Jeremy stands on the edge of a river and throws a rock into the water. The rock leaves his hand at a height 4 feet above the water. The rock reaches the highest point along its path when it is a horizontal distance of 28 feet from his hand and 17 feet above the water.
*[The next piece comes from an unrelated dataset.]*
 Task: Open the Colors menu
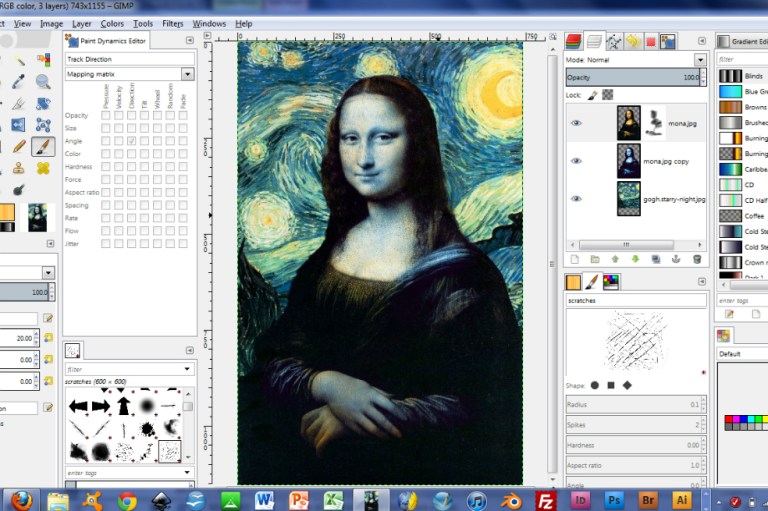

Write a function to represent the height of the rock in terms of its distance from Jeremy's hand.

Answer 1

`y=-\frac {13}{748}x^2+(13)/(14)x`

Explanation:

Let the initial position of rock (in hand) is the origin.
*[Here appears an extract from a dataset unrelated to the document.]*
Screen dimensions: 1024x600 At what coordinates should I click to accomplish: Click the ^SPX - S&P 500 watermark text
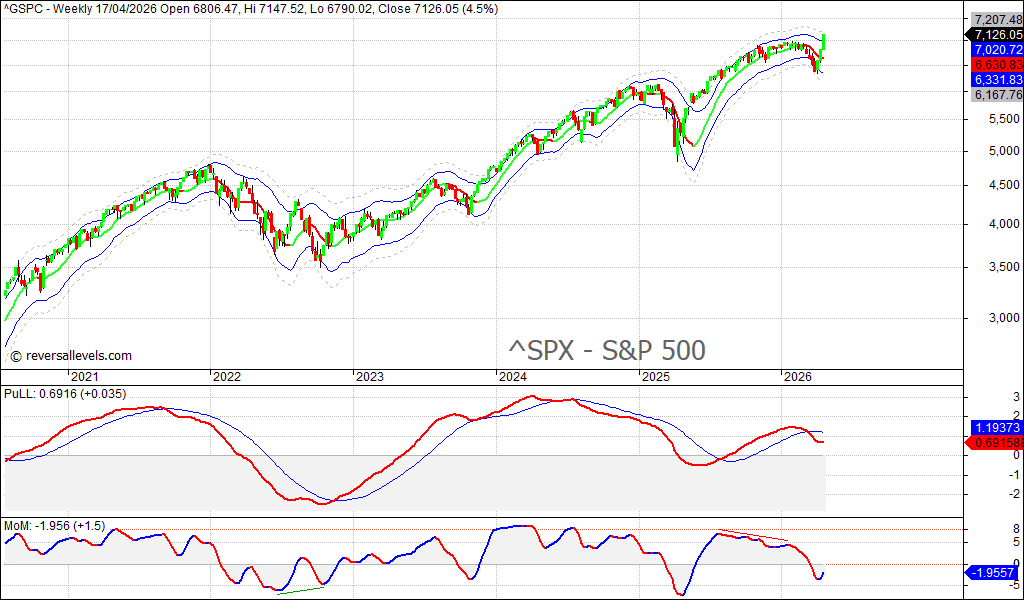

Given that the rock reaches the highest point along its path when it is a horizontal distance of 28 feet from his hand and 17 feet above the water.

Let x and y be the horizontal distance from hand and the height from hand.

As the trajectory of the path of the rock in the gravitational field is parabolic and parabolic equations is represented by the quadratic equation.

So, let the equation of path of the rock is

`y=ax^2+bx+c\cdots(i)`

Where a, b, and c are constants.

At the initial point, y=0 and x=0

So, from equation (i),

`c=0\cdots(ii)`

As the position of the hand is 4 feet above the water, so, at x= 28 feet,

y = 17-4 = 13 feet.

From equation (i) and (ii),

`13=28^2a+28b\cdots (iii)`

Now, at the highest point, x=28 feet, the rate of change of the hight is zero, i.e the slope of the curve is zero, so

at
`x=28, (dy)/(dx)=0`

`\Rightarrow 2a(28)+b=0` [from (i)]

`\Rightarrow b=-56a\cdots(iv)`

From equations (iii) and (iv),

`b=(13)/(14)` and

`a=\frac {-13}{784}`

Put the values of a, b, and c in the equation (i), we have

`y=-\frac {13}{748}x^2+(-13)/(14)x`

Hence, the function to represent the height of the rock, y, in terms of its distance from Jeremy's hand, x. is

`y=-\frac {13}{748}x^2+(-13)/(14)x`